- WHAT TO DO -
Only one stretch of the data below is needed: the line with "Where should I" through the last line. Output it exactly and drop the pictures.

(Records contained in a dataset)
++++

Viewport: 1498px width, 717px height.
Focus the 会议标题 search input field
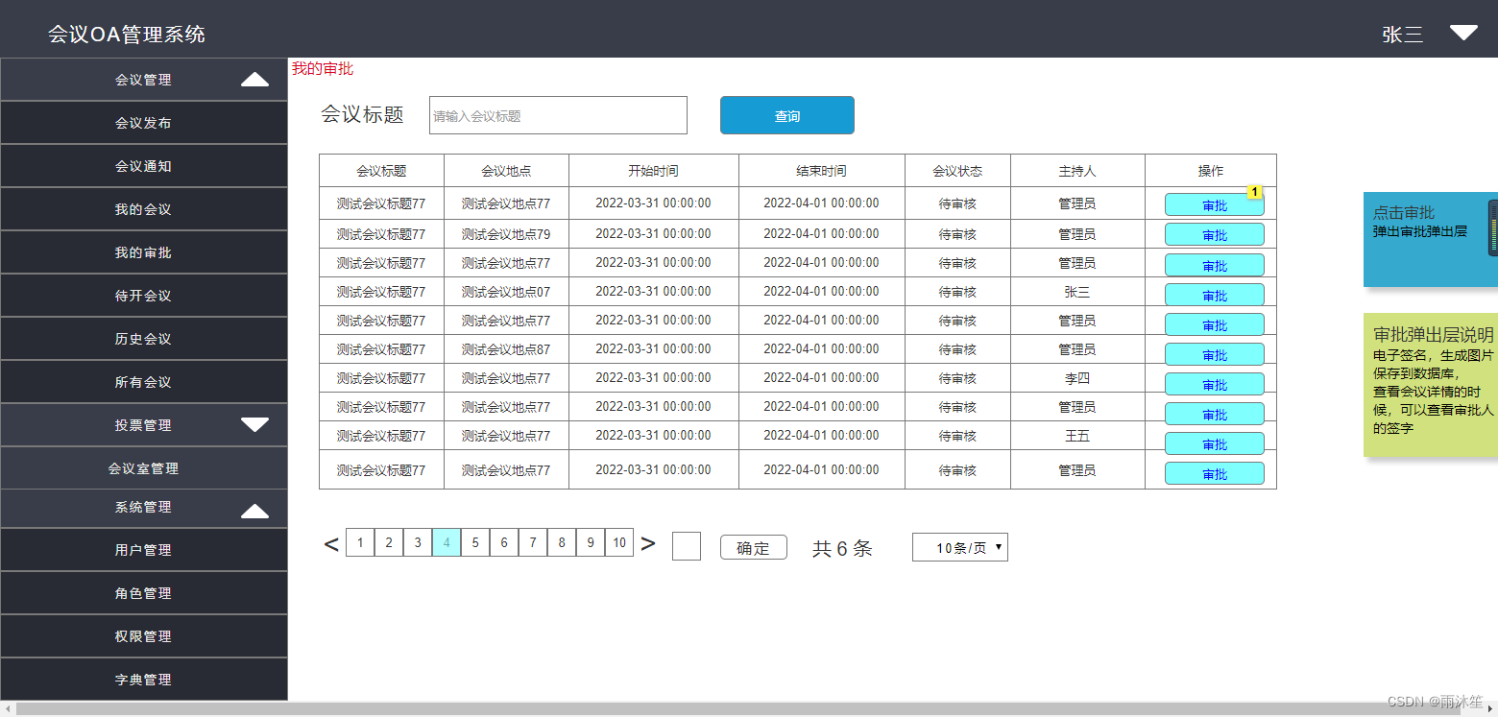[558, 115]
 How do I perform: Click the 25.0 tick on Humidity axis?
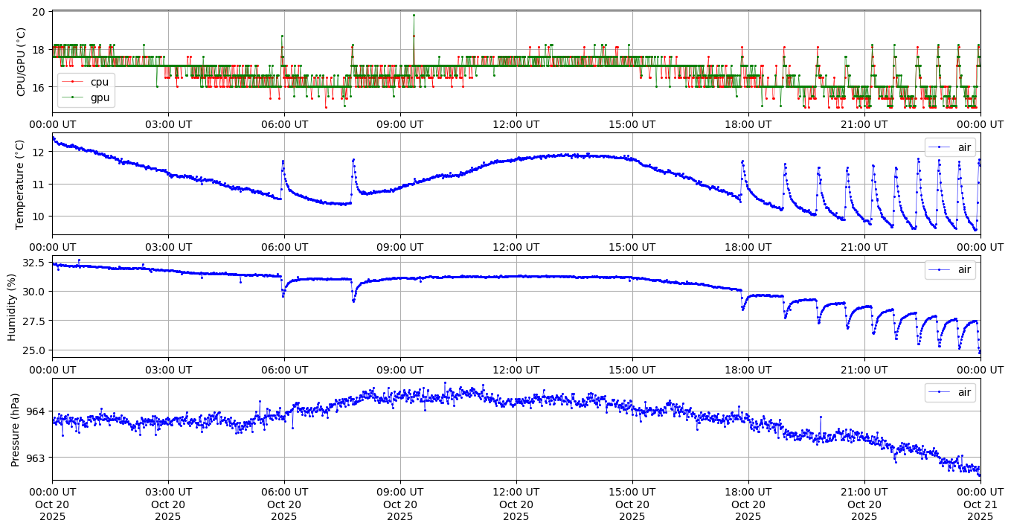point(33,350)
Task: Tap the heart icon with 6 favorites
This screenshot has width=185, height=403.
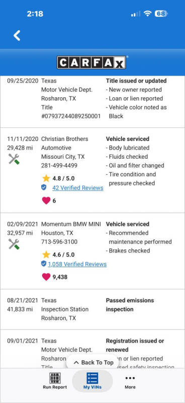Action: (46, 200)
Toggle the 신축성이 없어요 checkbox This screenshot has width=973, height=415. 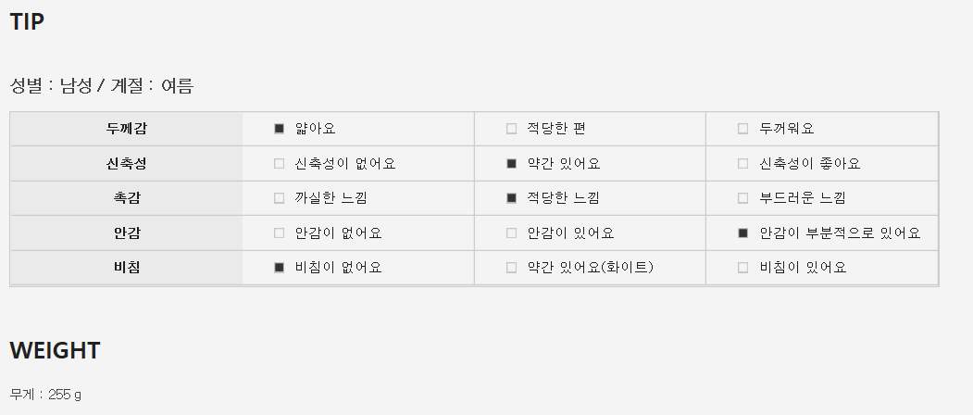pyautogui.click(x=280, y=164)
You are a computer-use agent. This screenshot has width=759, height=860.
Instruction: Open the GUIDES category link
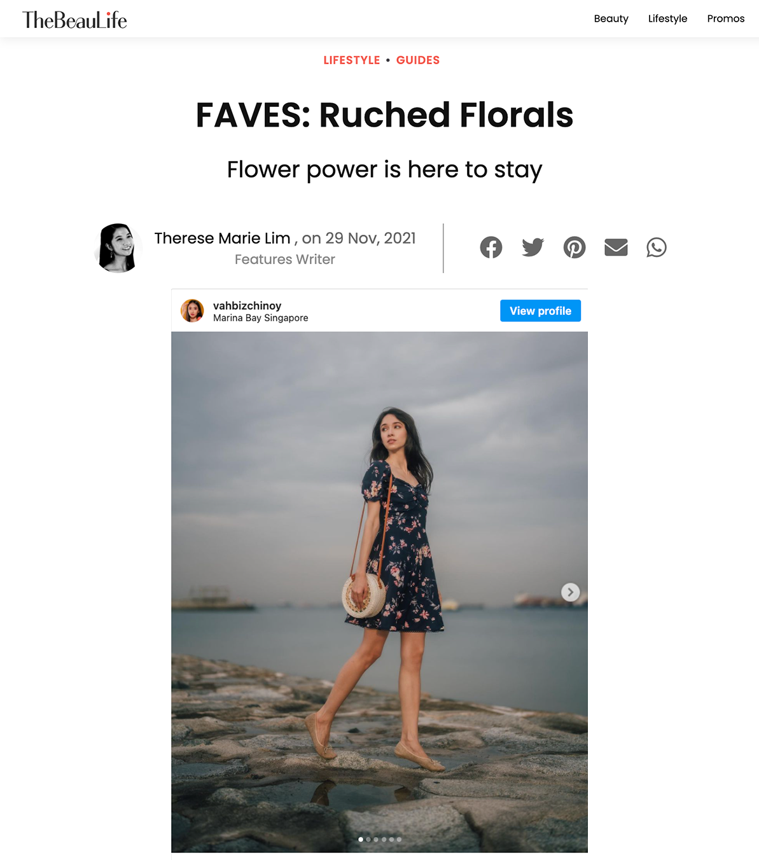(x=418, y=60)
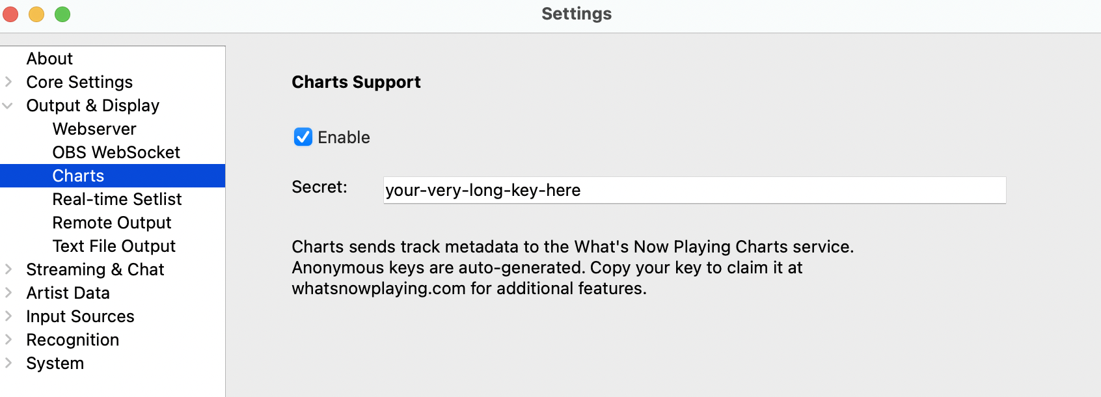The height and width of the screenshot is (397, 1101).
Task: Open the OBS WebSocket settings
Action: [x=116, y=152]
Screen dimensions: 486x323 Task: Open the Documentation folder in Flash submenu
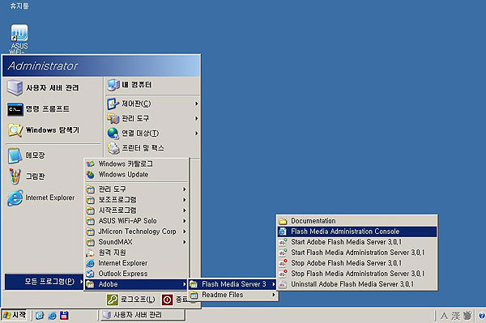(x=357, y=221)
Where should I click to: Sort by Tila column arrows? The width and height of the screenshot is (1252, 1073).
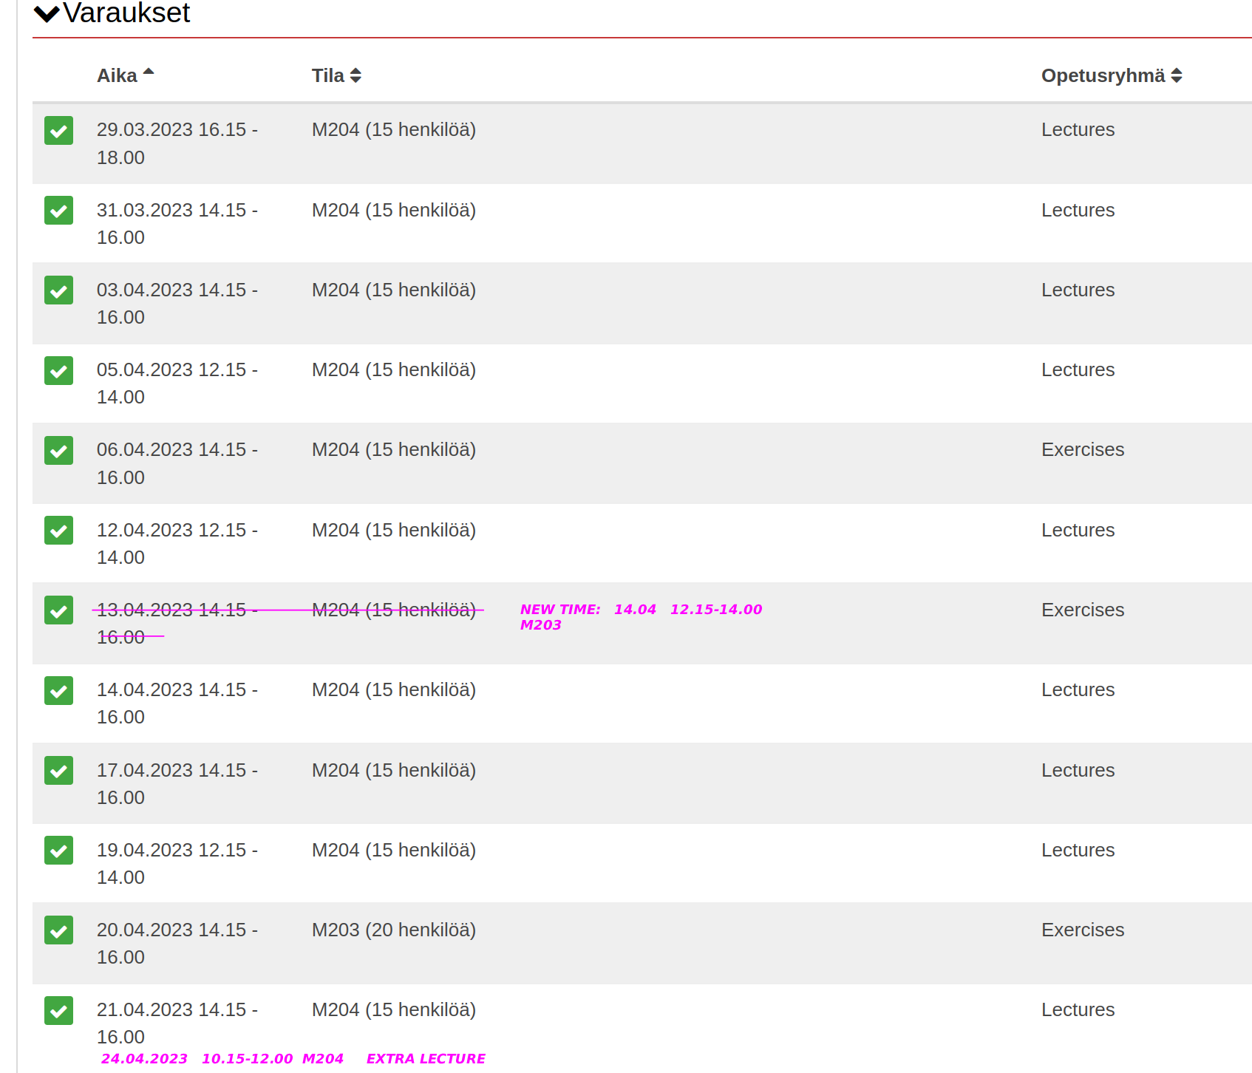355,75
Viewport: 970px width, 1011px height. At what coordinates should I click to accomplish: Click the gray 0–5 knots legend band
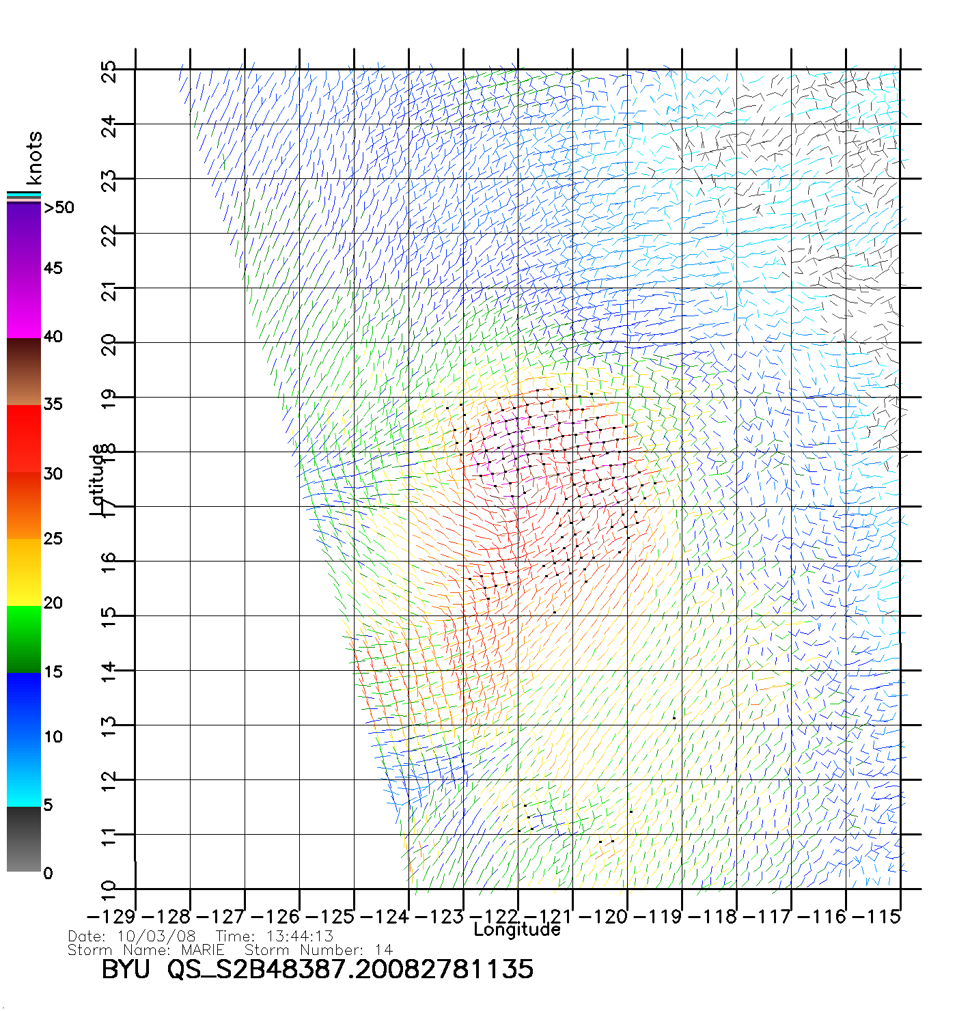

++++

- OUTPUT -
Where should I click to: Sort by Tila column arrows? The width and height of the screenshot is (1252, 1073).
355,75
Viewport: 970px width, 1011px height. At what coordinates should I click to accomplish: Click the gray 0–5 knots legend band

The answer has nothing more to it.